= Task instructions =
Your answer must be the lines from the one holding "Apply subscript x₂ formatting" through the final line of the entries below, copied exactly, with no pictures.

** Records for the exercise follows **

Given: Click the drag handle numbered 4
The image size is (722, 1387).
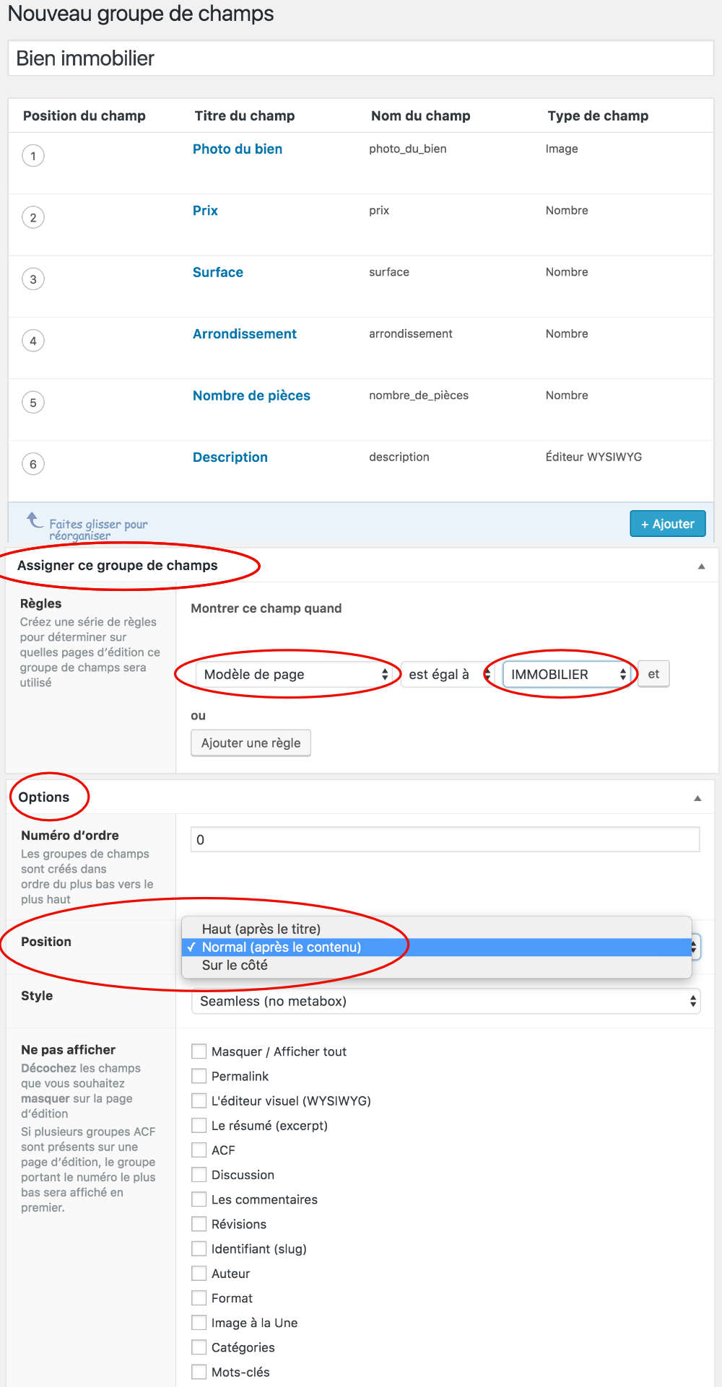Looking at the screenshot, I should click(32, 340).
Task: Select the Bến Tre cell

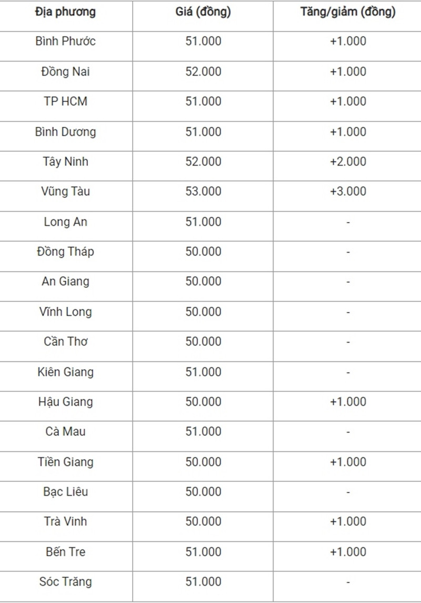Action: coord(65,552)
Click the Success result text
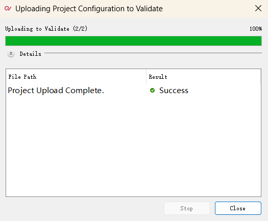Viewport: 268px width, 221px height. point(174,91)
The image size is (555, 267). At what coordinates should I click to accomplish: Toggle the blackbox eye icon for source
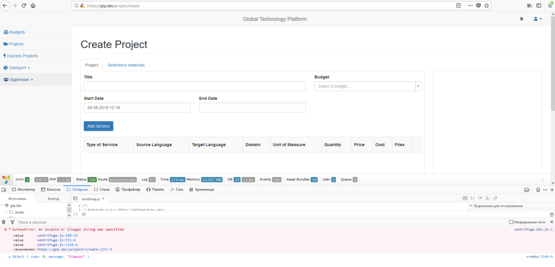[x=84, y=214]
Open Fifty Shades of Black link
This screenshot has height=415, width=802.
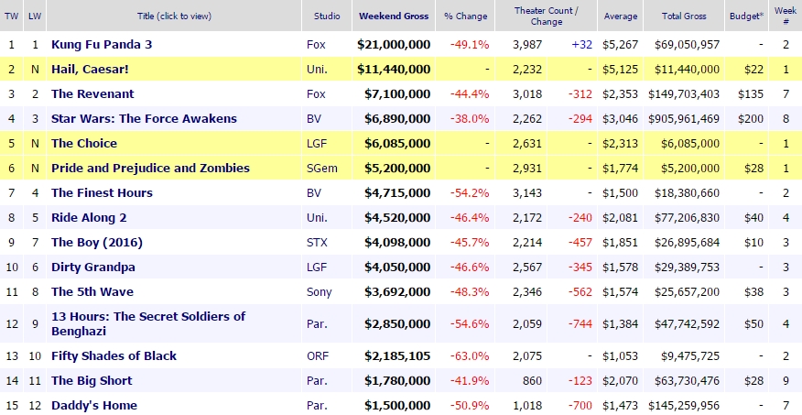(114, 355)
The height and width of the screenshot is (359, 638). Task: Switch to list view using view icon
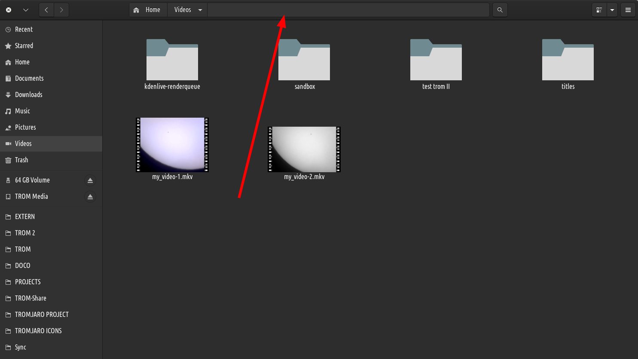tap(599, 9)
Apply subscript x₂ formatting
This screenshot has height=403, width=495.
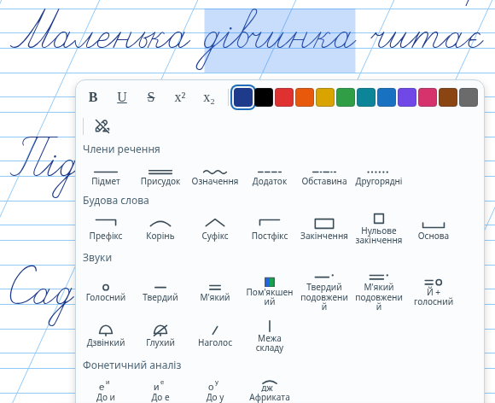(209, 97)
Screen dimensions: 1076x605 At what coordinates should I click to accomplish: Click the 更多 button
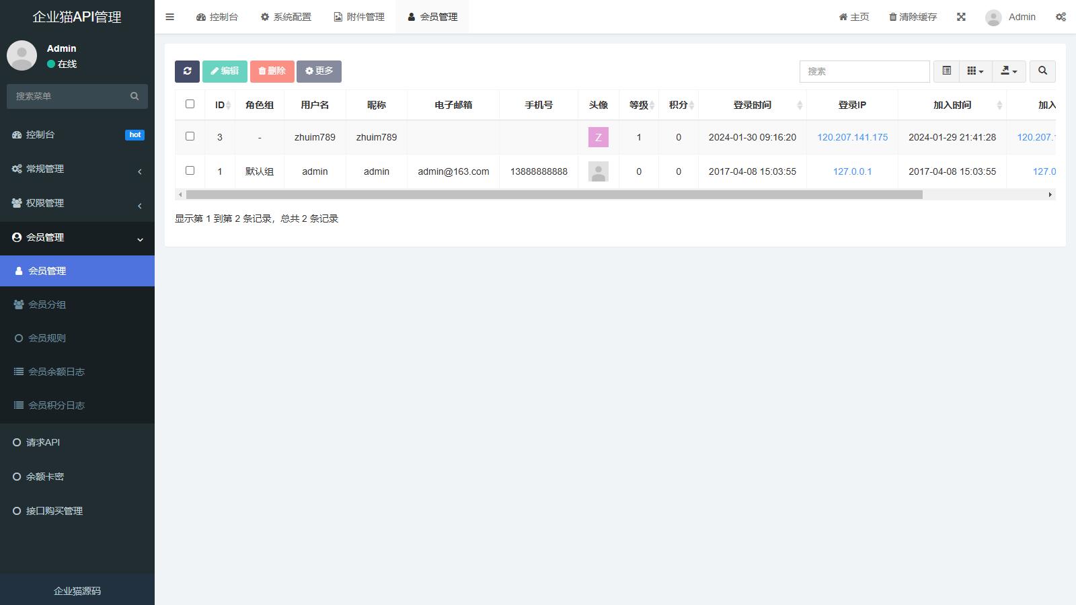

** End of Records for the exercise **

= Task response =
Apply subscript x₂ formatting
This screenshot has height=403, width=495.
(209, 97)
Screen dimensions: 1076x605 At what coordinates should I click to accomplish: Click the 更多 button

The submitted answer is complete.